Room metadata is the right choice for state that is not owned by any single participant:
- Room configuration: recording enabled, max participants, current mode
- Shared settings: language, topic, agenda
- Application state: current slide number, game state, workflow phase
The distinction between participant attributes and room metadata mirrors a common pattern in distributed systems: per-entity state versus shared global state. Both are necessary, and LiveKit provides both through the same connection.
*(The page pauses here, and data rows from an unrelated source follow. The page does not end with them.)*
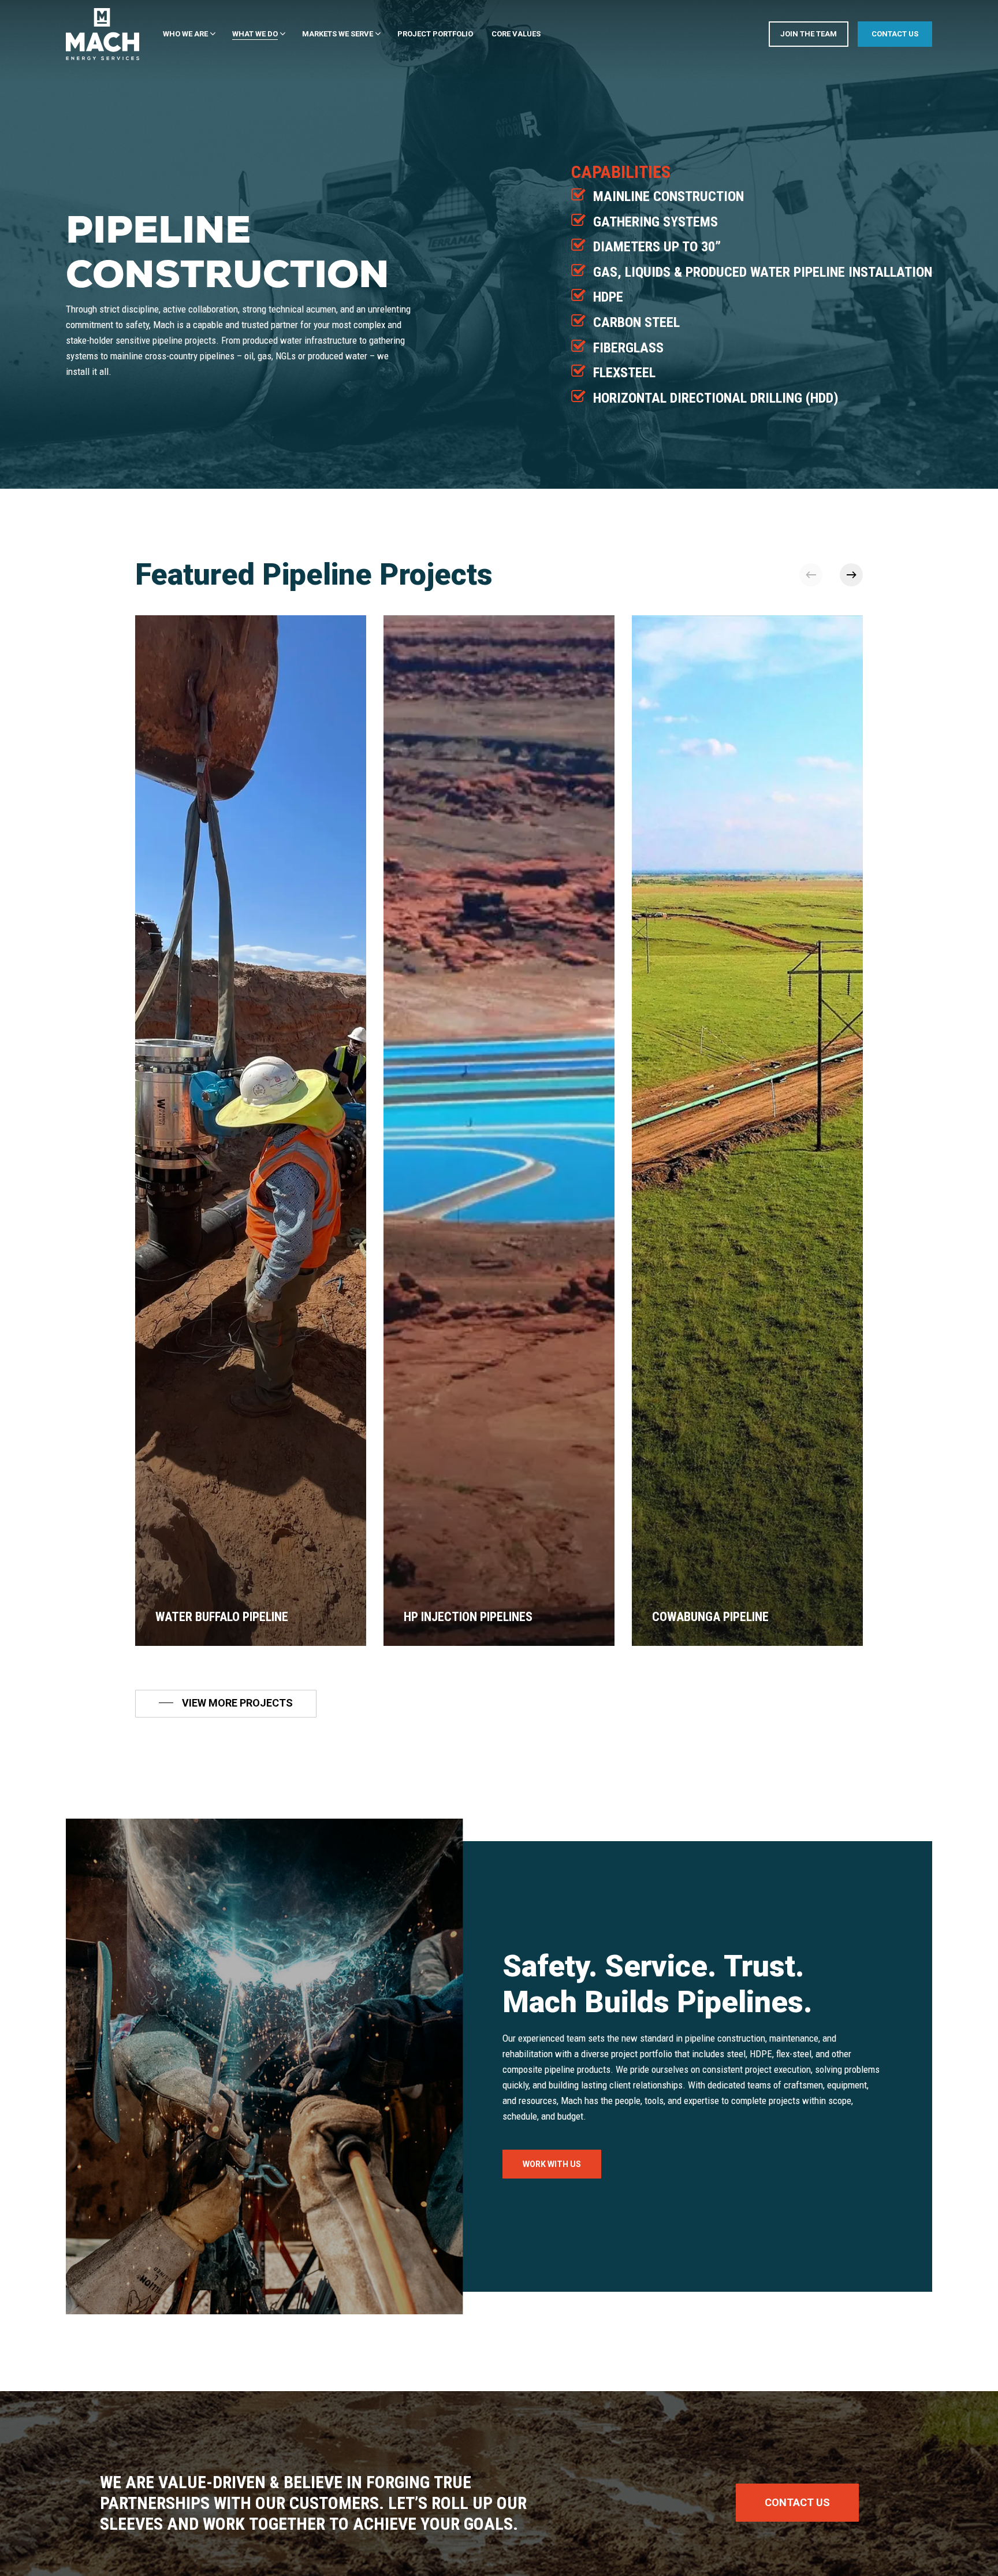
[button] (226, 1703)
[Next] (851, 574)
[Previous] (810, 574)
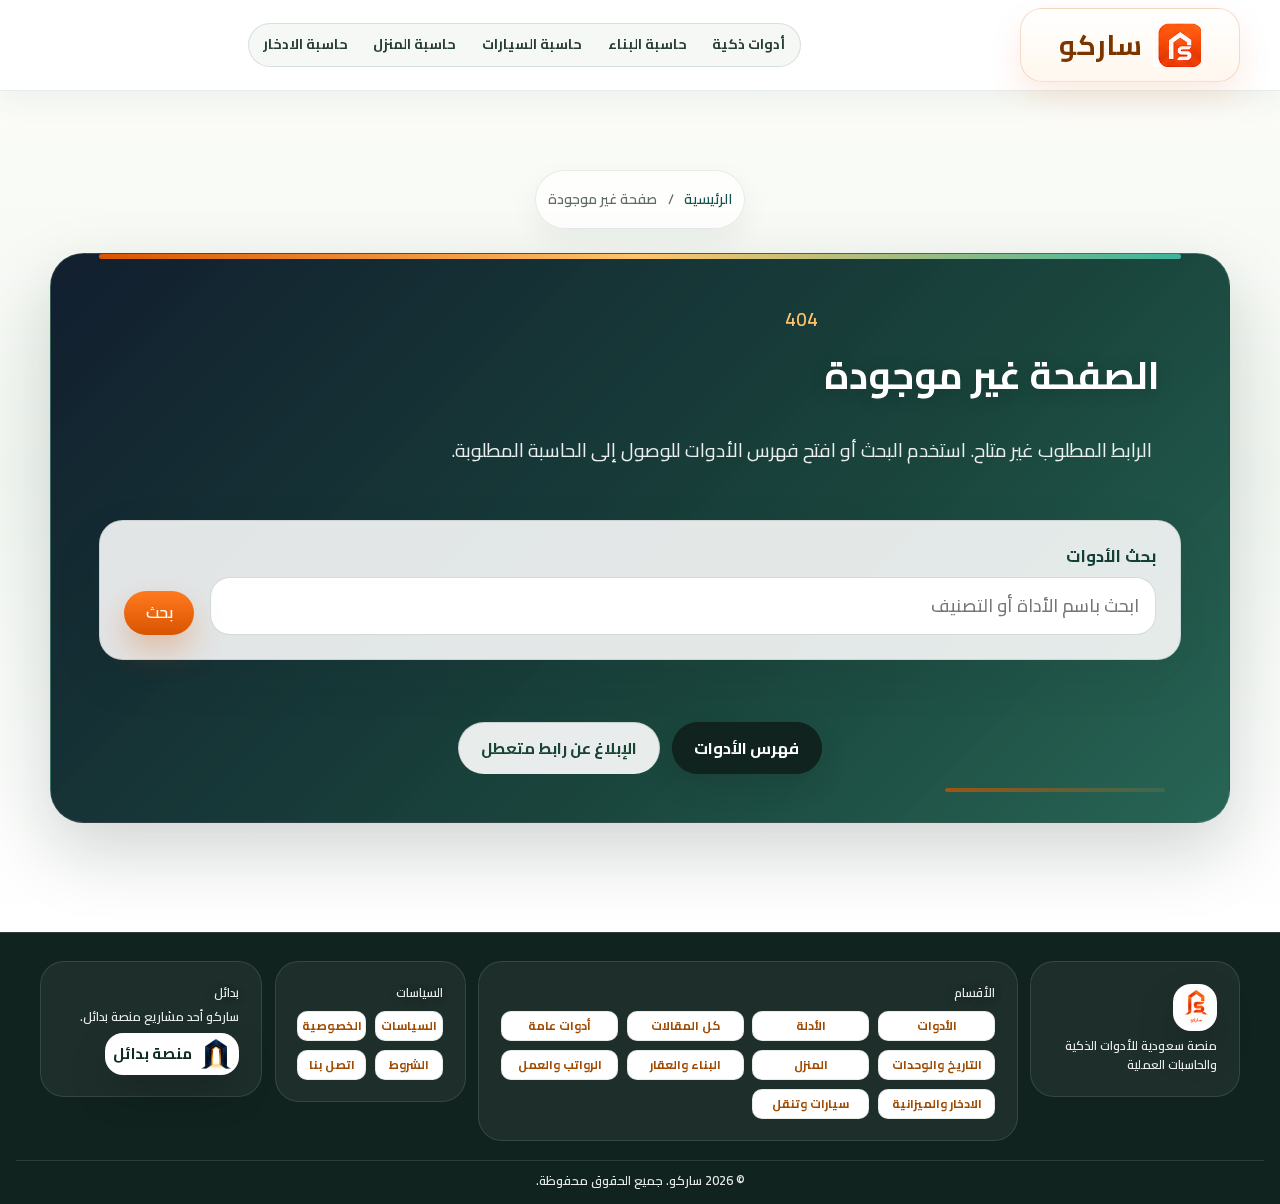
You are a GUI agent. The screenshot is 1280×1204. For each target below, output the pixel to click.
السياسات (409, 1025)
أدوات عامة (559, 1025)
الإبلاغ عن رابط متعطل (559, 748)
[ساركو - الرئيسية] (1195, 1008)
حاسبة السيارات (532, 44)
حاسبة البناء (647, 44)
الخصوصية (332, 1025)
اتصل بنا (332, 1064)
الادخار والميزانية (937, 1103)
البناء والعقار (685, 1064)
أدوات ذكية (748, 44)
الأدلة (811, 1025)
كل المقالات (685, 1025)
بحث (159, 612)
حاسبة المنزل (414, 44)
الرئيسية (708, 199)
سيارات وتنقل (810, 1103)
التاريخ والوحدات (937, 1064)
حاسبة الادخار (305, 44)
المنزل (811, 1064)
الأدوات (937, 1025)
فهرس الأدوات (746, 748)
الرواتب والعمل (560, 1064)
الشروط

One connection to rule them all
Here is the architectural insight that ties everything together:
| Capability | Traditional approach | LiveKit approach |
|---|---|---|
| Audio/video | WebRTC connection | WebRTC connection |
| Chat messages | Separate WebSocket | Text stream (same connection) |
| File transfer | Separate upload API | Byte stream (same connection) |
| Remote actions | REST API calls | RPC (same connection) |
| User state | Database + polling | Participant attributes (same connection) |
| Shared state | Database + WebSocket | Room metadata (same connection) |
This matters architecturally
A single connection means a single authentication handshake, a single reconnection strategy, a single set of network traversal (TURN/ICE) negotiations, and a single point of monitoring. Every additional connection you add to a realtime system is another thing that can fail independently, another thing that can fall out of sync, another thing to debug at 3 AM.
Test your knowledge
Question 1 of 2
What is the primary advantage of LiveKit carrying data (text streams, RPC, state) over the same WebRTC connection as media?
LiveKit is a realtime data platform
By now, the framing of "LiveKit is a video conferencing tool" should feel inadequate. LiveKit provides six distinct communication primitives — audio tracks, video tracks, text streams, byte streams, RPC, and state synchronization — all unified under one connection, one authentication model, and one set of SDKs.
This is what makes it a realtime data platform. The room abstraction is not just a container for media — it is a container for any kind of realtime interaction between connected participants, whether those participants are humans, AI agents, phone callers, or IoT devices.
The data plane is what elevates LiveKit from "good WebRTC infrastructure" to "general-purpose realtime platform." When you build on LiveKit, you are not just getting low-latency audio — you are getting a complete communication substrate. Every feature you need for a realtime application is available through one SDK, one connection, one mental model.